Phil Lombardi calls New York City home these days. The city that never sweeps. The city that made the news recently when a mugger snatched a man's pet monkey, held a knife to its throat and threatened to "cut the monkey's head off" unless the owner handed over some money.
But say what you will about New York, it isn't Paintsville, Ky. And Lombardi is very, very thankful for that. The former Kennedy High catcher spent an entire baseball season in Paintsville. The year was 1982, his second season in the New York Yankees' organization. Lombardi has a permanent mark on him from Paintsville. Two coats.
"They called the season at Paintsville an extended season," Lombardi said, "and it sure seemed extended to me. It was real small and, well, it was very country. That's a nice way to put it."
Lombardi also has a realistic way of putting it.

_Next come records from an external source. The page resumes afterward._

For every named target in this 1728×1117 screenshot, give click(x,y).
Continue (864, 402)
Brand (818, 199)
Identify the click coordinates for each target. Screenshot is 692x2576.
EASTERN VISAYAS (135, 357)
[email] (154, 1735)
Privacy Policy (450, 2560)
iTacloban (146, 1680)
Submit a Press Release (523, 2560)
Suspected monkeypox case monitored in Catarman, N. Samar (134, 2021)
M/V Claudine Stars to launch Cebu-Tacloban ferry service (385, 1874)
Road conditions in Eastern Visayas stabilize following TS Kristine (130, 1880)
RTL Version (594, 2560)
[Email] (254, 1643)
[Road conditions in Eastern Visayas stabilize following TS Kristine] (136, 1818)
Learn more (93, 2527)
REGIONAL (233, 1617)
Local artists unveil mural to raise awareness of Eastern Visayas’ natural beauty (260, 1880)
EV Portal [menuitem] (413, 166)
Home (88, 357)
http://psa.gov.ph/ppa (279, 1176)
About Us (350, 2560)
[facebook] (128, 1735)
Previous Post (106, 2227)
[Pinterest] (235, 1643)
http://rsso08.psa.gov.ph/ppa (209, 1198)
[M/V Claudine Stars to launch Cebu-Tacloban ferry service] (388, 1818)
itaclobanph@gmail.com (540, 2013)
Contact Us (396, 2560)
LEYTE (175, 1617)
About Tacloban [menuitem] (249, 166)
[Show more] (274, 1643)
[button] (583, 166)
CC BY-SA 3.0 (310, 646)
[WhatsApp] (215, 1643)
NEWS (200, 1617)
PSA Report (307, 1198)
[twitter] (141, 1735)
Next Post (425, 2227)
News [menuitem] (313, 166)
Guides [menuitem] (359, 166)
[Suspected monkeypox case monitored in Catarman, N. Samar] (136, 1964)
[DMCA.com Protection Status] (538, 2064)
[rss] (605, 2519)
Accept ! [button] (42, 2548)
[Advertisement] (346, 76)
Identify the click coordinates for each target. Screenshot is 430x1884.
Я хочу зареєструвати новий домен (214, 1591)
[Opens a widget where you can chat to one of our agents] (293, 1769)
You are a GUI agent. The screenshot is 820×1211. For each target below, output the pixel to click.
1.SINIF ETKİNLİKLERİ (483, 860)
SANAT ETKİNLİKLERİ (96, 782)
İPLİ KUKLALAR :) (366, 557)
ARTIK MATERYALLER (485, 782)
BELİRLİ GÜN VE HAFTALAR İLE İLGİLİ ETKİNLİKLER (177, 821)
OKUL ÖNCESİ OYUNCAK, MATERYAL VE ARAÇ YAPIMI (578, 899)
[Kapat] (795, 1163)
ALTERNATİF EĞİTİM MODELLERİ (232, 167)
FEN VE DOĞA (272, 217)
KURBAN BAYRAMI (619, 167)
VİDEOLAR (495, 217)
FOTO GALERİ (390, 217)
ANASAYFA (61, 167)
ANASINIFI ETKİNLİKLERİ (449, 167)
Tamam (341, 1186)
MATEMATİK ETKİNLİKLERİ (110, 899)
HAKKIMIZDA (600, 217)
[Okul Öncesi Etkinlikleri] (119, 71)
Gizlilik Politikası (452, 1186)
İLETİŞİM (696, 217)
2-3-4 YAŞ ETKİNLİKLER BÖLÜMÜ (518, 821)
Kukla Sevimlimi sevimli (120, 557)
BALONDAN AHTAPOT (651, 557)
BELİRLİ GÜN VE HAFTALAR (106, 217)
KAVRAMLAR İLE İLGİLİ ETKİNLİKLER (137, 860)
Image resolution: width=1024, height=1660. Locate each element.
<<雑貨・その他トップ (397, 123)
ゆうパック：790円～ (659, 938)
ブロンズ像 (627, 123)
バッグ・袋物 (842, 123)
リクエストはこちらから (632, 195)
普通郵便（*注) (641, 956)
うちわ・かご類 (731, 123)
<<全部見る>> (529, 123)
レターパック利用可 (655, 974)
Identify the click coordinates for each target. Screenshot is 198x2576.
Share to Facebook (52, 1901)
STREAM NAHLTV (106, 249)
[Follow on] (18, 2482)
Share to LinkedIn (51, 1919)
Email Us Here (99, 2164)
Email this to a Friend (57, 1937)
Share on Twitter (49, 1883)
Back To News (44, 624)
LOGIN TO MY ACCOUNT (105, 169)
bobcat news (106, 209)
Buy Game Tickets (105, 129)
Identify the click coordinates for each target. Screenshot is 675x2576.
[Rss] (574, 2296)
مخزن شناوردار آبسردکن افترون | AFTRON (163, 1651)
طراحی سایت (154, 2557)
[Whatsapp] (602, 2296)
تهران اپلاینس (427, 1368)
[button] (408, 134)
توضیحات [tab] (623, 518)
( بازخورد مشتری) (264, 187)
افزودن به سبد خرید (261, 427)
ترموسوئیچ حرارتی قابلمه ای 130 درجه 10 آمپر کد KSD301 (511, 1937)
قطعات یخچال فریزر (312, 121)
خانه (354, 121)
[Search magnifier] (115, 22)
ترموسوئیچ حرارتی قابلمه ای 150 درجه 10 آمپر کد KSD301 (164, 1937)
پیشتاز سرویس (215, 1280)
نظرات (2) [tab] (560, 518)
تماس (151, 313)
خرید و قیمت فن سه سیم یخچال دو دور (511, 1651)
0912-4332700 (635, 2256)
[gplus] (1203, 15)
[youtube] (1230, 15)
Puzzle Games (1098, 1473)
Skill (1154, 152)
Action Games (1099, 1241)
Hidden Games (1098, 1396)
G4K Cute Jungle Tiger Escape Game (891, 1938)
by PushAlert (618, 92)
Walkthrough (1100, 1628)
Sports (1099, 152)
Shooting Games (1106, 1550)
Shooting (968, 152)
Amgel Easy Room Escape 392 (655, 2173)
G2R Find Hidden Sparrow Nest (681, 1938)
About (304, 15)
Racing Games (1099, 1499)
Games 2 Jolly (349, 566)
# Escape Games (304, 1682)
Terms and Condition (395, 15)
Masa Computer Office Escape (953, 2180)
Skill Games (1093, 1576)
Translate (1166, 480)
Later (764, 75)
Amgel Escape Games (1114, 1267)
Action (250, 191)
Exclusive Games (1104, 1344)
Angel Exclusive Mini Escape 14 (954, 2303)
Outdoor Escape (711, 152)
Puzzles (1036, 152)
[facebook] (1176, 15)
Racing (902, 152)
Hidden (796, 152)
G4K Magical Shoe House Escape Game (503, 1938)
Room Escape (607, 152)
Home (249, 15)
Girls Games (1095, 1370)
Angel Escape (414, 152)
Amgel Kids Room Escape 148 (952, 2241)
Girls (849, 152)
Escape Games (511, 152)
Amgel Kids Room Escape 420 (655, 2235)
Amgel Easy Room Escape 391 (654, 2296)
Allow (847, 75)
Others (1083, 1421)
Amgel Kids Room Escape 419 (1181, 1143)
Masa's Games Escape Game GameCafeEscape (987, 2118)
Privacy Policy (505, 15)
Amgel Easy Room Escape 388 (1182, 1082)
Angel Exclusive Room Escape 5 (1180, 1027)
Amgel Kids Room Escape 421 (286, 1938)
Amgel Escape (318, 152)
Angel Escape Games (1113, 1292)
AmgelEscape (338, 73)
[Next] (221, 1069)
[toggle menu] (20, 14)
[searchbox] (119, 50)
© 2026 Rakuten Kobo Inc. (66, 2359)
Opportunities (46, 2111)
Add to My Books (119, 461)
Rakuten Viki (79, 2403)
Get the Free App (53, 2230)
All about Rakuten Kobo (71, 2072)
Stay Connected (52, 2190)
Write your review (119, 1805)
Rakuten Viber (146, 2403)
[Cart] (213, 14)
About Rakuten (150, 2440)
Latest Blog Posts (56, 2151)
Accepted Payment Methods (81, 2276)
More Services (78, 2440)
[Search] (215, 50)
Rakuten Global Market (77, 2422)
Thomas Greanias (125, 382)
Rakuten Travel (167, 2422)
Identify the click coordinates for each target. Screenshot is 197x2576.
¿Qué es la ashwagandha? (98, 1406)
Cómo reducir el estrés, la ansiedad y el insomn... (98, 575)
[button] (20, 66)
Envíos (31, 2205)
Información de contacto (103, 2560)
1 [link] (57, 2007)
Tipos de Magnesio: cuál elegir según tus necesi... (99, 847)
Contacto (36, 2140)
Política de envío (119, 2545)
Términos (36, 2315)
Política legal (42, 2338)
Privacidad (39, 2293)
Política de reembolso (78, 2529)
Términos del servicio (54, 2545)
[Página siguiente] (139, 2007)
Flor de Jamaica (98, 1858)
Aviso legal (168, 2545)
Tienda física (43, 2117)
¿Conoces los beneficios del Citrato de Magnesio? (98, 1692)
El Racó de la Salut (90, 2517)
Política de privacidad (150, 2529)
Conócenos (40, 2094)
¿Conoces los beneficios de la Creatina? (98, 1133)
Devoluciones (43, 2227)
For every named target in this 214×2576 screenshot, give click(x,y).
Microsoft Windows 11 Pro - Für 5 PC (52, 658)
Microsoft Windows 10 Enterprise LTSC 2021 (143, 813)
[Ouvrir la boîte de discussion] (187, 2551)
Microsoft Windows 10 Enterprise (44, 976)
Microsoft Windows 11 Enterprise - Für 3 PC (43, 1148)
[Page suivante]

"There were no apartments in Paintsville, so they put us all up in some small college dormitories," he said. "It was like a military setup. There were two beds and a bathroom, and lots of dirt. It was awful, really. There was nothing to do. Nothing. Just play ball and come back to this dirty room.
"Paintsville is not what I had in mind when I signed to play professional baseball."
New York is what Lombardi, the Yankees' second selection in the amateur draft, had in mind when he signed a contract for about $60,000 in 1981, right after he led Kennedy to the City baseball championship. The road to New York has taken him through Sarasota, Fla., Greensboro, N.C., Albany, N.Y., and Columbus, Ohio, as well as Paintsville. But finally, it seems, he has arrived.
Lombardi, who spent 12 days with the major league club early in the season but saw very little action, was recalled from the Triple-A club in Columbus on Sept. 1 and spent the rest of the season with the Yankees. In 20 games and 36 at-bats, he batted .278 with 10 hits, two homers, three doubles and six RBIs. He also struck out seven times and walked four times.
The Yankees traded regular catcher Ron Hassey to the Chicago White Sox during the season and backup Butch Wynegar was off the roster for much of the year with emotional problems. His status for 1987 is "questionable," according to a club official. Barring a trade for a veteran catcher, that could leave Lombardi to battle with Joel Skinner and Juan Espino for playing time in 1987. But the 23-year-old Lombardi already has learned not to try to figure out what the Yankees and owner George Steinbrenner are thinking.
"I'm trying hard not to think about next year," Lombardi said. "They know what I can do. I've proven myself in the minors. The Yankees have seen me play, but they've still got Skinner and Espino and Wynegar and myself. Skinner is really something. I haven't ever seen an arm like that. I thought I had a pretty powerful arm, but Skinner . . . the guy's just got a cannon.
"But I don't know what the Yankees' plans are. They don't tell you too much around here. I hurt my knee in 1985, and even though I feel I'm fully recovered, that might play a part in their decision. I spent most of last season wondering if they gave up on me or not. I wondered if they even knew I was injured, or cared. They just don't tell you much."
For example, when he joined the Yankees in Oakland on Sept. 2, Manager Lou Piniella greeted Lombardi with a handshake and then delivered a speech.
"He told me, 'You'll get plenty of hacks at the plate,' " Lombardi recalled. "That was it. That's all he's said to me."
Taking the cue, Lombardi has also been quiet in the clubhouse. His bat, he figures, has done his talking.
"I was pretty nervous when I came back up Sept. 1," he said. "I had a pretty good season in Columbus, ending up right about at .300. But up here the pitching is really different. It's so much better. For one thing, there's definitely a lot more control up here. You see a little of it at the Triple-A level, but up here, the pitchers are always around the plate. And in Triple-A you didn't see this many guys who really throw the heat, the real hard throwers. If they could throw real hard and keep it around the plate, they would have been up here in the major leagues.
"In the minors, sometimes you see bad pitchers and bad teams. But up here, there's really no such things. Even the bad pitchers up here are real good, and the bad defenses here are pretty good."
And another difference: There is no Paintsville.
"It's just another world, between that place and the major leagues," Lombardi said. "Now we travel in planes everywhere, first-class hotels, the works. The crowds are so knowledgeable and the parks are so perfect and the traveling is so organized. It's like night and day. I've spent five years in the minors and now experiencing all this, well, now I can say I've been through it all.
"Even if I make it here and play a long time in the major leagues, I'll never forget Paintsville. I don't think I could ever go through that again."